→ **Text to read**:
"""
Most breakage events in the measurement pipes 11 described above occur at the welded parts between the measurement pipes 11 and the blocks 12, and there have been proposed only several repair methods that target only the measurement pipes 11 arranged in the vertical direction of the jet pumps 4.
Further, as illustrated in FIGS. 14 and 15, the installation position of the horizontally extending part of the measurement pipes 11 are so narrow that it is difficult to carry out the repair work for this part with the approaches disclosed in Patent Documents 1 and 2.
Furthermore, underwater remote repair work is essential for the horizontally extending part of the measurement pipes 11 due to difficulty in the repair work for positional reasons as described above and further due to the requirement of shortening of the repair process time. Thus, establishment of a repair method that is carried out remotely and underwater has been required for the breakage of the horizontally extending part of the measurement pipes 11.
The present invention has been made in view of the above situation, and an object thereof is to provide a jet pump measurement pipe repair method capable of coping with a breakage event occurring at the lower part of a jet pump at which a measurement pipe extends in the horizontal direction underwater.
"""
→ **Data rows**:
"""
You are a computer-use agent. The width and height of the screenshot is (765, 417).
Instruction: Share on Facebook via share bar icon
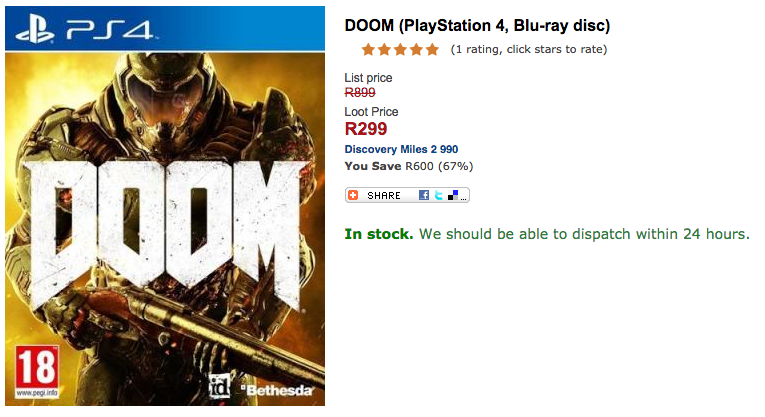(x=424, y=195)
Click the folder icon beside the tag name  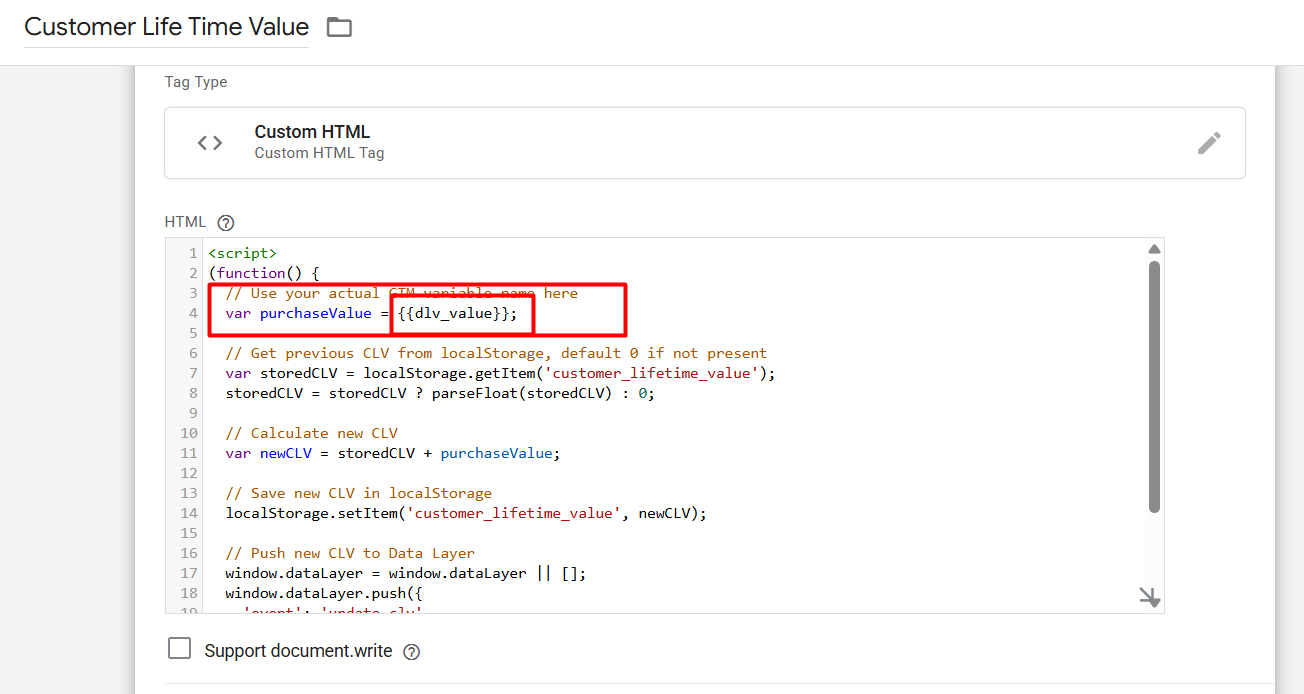(x=340, y=28)
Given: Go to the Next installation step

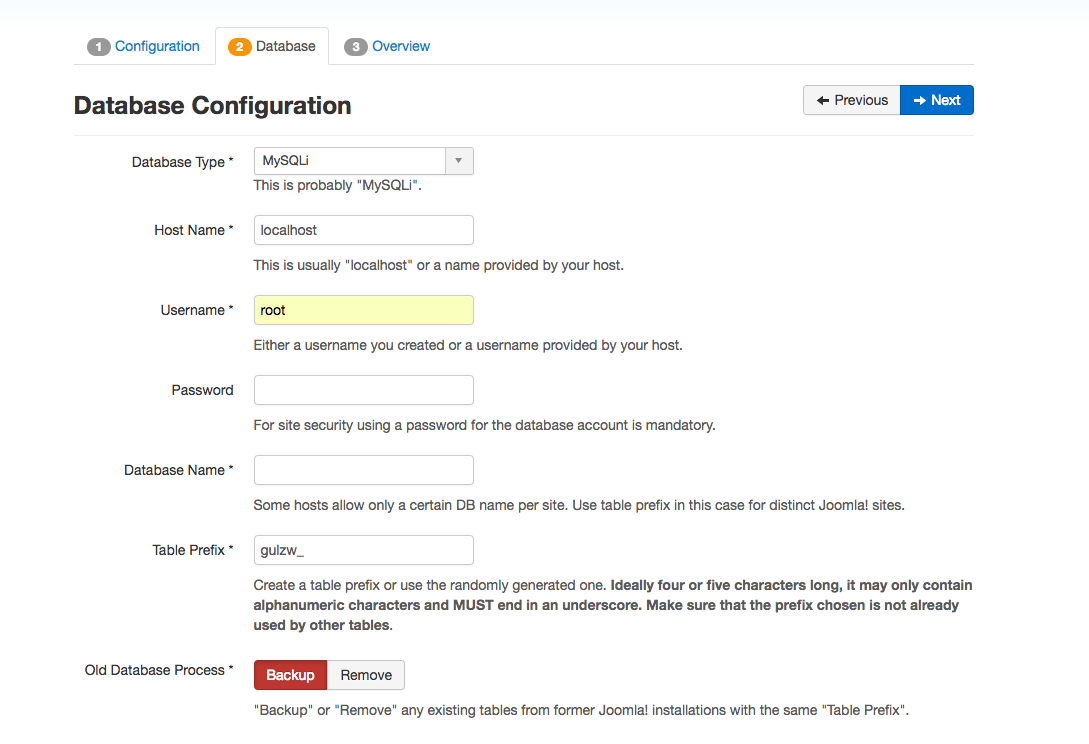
"""
→ **Goals**:
1. How would you translate this sentence from the jet pump repair text into Spanish: "Thus, establishment of a repair method that is carried out remotely and underwater has been required for the breakage of the horizontally extending part of the measurement pipes 11."
2. According to the jet pump repair text, where do most breakage events in the measurement pipes 11 occur?
The listing is separate material from the jet pump repair text.

→ **Solved tasks**:
1. Por lo tanto, se ha requerido el establecimiento de un método de reparación que se lleve a cabo de forma remota y bajo el agua para la rotura de la parte que se extiende horizontalmente de los tubos de medición 11.

2. At the welded parts between the measurement pipes 11 and the blocks 12.